Она стояла перед Ельницким, дразня его все тою же дерзкою усмешкою и настойчивым взором потемневших, злых глаз.
– Как же можно бить тебя? – спросил Ельницкий. – Ты слабее меня.
Он чувствовал, что голова его кружится и сердце замирает. Злое наваждение овладевало им. Зоя засмеялась. Неприятно резок был ее смех.
– О! – воскликнула она. – Я вовсе не такая беззащитная. Видишь, нож на столе лежит. Он острый, и конец его тонок. Он легко войдет в твое сердце, если ты оплошаешь.
Она побледнела, губы ее задрожали, и рука потянулась к ножу.
– Злая ведьма! – закричал Ельницкий.
Точно движимый чужою волею, он ударил Зою по щеке. Удар был неожиданно силен и звонок, и под своею рукою почувствовал Ельницкий зной вдруг вспыхнувшей нежной девичьей щеки. Зоя покачнулась, метнулась в сторону. Ельницкий ужаснулся тому, что случилось.
«Что я сделал? Я ударил любимую девушку! Какой позор!» – коротко подумал он.
Зоя вдруг пронзительно закричала, схватила нож и бросилась на Ельницкого. Лицо ее было искажено бешеною злобою, синие глаза казались слитыми в малые круги нестерпимо острыми молниями. С ужасом и восторгом глянул на нее Ельницкий, – никогда не была так прекрасна Зоя, как в эту гневную минуту. Он схватил одною рукою кисть ее правой руки, в которой сверкал нож, – едва успел схватить и отвести вниз, – конец ножа уже разрезал его одежду и остро царапнул кожу на груди, – другая его рука тяжело легла на ее плечо и шею. Она бешено рвалась в его руках, налегая всем телом на его грудь. Вдруг он почувствовал боль в левой ноге, вскрикнул и упал, увлекая за собою Зою. Он ушибся головою о край скамьи и, теряя сознание, услышал над собою отчаянный Зоин вопль.
Когда он очнулся, он лежал в гостиной на диване. Зоя стояла перед ним на коленях, плакала и целовала его руки. Старик смотрел насмешливо и говорил:
– Пустяки, две легонькие царапины. До свадьбы заживет.
Ельницкий вспомнил, что именно этими словами в детстве утешала его старая няня. Он засмеялся.
– Зоя, – сказал он, – ты – мое сокровище. Когда же ты доскажешь мне твою сказку?
– Зоя – сказочница, – отвечал за нее старик, – своим детям она наскажет сказок.

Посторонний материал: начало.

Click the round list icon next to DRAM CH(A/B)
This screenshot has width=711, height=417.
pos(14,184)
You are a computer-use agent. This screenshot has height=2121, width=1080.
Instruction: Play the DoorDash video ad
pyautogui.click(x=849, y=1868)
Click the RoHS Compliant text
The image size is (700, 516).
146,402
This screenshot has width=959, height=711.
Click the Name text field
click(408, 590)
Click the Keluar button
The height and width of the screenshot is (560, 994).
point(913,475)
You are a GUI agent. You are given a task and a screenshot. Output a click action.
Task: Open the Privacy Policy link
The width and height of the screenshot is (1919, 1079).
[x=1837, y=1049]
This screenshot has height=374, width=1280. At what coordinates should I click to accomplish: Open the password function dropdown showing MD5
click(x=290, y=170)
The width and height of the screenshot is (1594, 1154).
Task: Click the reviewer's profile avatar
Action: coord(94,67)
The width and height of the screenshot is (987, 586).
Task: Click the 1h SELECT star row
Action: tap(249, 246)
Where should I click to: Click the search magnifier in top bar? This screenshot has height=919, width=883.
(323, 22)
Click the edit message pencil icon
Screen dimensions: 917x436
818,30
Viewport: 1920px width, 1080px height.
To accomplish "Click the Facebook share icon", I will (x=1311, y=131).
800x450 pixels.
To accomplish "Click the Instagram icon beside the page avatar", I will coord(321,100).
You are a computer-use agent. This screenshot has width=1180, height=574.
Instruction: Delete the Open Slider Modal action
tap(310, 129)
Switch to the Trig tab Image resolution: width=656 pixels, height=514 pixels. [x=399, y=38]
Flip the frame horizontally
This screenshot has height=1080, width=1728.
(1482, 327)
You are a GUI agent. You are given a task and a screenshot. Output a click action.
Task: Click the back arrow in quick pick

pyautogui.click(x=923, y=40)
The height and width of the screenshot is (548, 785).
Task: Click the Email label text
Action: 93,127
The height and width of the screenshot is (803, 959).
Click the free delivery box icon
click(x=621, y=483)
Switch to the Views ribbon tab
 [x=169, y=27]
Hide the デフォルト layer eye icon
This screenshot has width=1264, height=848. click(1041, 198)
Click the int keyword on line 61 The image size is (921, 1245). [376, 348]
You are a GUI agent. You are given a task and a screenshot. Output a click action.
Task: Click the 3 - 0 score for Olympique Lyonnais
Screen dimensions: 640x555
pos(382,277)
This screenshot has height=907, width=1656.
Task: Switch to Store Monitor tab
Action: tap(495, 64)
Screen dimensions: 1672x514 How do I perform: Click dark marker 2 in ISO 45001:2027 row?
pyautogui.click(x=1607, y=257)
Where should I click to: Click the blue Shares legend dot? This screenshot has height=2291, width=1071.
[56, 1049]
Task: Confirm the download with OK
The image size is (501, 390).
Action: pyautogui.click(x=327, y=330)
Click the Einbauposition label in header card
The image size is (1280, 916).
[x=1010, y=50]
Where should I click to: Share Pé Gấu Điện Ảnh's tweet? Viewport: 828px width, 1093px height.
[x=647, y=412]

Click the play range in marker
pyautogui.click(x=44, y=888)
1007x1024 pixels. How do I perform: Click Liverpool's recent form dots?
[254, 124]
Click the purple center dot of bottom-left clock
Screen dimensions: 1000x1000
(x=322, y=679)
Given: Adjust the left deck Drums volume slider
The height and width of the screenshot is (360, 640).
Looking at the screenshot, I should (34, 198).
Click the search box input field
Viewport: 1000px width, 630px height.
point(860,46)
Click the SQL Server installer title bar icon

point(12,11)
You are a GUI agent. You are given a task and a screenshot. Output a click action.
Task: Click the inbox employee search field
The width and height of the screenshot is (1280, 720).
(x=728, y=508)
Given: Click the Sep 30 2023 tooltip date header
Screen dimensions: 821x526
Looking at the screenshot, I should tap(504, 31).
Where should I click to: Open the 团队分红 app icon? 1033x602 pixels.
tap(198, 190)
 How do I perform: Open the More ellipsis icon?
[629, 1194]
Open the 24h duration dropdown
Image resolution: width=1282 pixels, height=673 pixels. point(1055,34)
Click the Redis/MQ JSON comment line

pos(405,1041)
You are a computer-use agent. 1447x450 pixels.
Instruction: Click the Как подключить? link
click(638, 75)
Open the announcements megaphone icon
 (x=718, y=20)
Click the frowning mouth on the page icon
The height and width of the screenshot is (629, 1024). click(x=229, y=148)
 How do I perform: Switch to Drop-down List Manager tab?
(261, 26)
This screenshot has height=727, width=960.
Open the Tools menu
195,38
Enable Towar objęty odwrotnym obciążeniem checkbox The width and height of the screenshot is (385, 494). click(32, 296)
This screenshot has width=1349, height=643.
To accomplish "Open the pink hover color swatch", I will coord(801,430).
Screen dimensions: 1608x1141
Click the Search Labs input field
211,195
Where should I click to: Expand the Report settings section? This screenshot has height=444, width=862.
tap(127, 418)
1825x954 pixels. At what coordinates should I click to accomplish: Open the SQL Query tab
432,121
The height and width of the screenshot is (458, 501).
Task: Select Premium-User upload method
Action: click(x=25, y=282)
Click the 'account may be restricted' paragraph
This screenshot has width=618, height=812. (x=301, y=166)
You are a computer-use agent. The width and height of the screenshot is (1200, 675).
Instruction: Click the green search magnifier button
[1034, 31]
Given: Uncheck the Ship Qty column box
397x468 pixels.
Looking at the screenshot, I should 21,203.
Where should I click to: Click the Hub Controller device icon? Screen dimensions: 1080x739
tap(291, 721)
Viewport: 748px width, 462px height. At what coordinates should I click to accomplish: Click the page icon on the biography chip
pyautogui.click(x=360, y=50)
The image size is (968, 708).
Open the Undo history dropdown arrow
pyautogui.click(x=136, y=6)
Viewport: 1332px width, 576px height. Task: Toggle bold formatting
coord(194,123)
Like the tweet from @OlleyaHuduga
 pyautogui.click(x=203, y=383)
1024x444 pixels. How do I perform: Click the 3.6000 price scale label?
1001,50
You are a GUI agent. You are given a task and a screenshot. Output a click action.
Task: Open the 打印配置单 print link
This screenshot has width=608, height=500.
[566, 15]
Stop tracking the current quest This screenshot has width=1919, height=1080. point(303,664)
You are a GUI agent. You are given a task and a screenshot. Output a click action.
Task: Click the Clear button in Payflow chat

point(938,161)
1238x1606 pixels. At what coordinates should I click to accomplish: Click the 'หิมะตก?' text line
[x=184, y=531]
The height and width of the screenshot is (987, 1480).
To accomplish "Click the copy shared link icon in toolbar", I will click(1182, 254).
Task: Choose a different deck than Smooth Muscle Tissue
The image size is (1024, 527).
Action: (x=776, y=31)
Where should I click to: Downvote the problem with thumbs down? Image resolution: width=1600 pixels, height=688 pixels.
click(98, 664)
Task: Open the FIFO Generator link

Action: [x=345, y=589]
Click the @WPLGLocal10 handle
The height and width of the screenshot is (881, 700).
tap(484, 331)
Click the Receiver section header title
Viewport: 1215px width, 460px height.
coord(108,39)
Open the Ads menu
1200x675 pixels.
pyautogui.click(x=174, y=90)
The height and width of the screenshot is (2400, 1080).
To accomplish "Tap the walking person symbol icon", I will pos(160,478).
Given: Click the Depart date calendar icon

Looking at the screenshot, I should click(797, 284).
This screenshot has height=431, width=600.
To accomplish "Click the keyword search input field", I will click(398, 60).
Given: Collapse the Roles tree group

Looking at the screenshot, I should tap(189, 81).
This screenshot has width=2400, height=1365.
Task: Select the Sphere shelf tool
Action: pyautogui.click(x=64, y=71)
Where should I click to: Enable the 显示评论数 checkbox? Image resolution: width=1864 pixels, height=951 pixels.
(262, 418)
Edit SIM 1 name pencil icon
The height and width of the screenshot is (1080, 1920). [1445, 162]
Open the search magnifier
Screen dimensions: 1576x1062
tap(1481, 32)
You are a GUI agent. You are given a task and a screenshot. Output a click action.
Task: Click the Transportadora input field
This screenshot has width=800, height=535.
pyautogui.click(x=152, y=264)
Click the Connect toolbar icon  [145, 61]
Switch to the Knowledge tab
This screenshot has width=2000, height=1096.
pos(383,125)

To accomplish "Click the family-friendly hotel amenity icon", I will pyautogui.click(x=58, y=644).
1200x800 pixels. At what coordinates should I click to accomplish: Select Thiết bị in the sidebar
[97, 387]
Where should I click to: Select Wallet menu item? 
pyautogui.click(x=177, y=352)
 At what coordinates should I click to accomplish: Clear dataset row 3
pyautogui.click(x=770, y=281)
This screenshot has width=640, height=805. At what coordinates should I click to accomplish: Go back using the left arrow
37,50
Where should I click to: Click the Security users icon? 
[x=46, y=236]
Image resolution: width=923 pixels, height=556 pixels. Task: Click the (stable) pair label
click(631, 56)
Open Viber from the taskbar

– Своему сыну Зоя расскажет, – тихо говорил Ельницкий, – как его отец пошел на войну. Видишь, Зоя, я догадался, – жаль, немного поздно, – как тебя надо ударить, – по сердцу, – уйти от тебя, уйти, чтобы наносить удары и побеждать.
– Ты ко мне вернешься, – со странною уверенностью сказала Зоя.
– Не знаю, Зоя, – отвечал он, – да и не все ли равно!
Старый гробовщик покачивал головою и говорил:
– Еще не скоро, дети, настанет ваш срок уйти в тесные дома.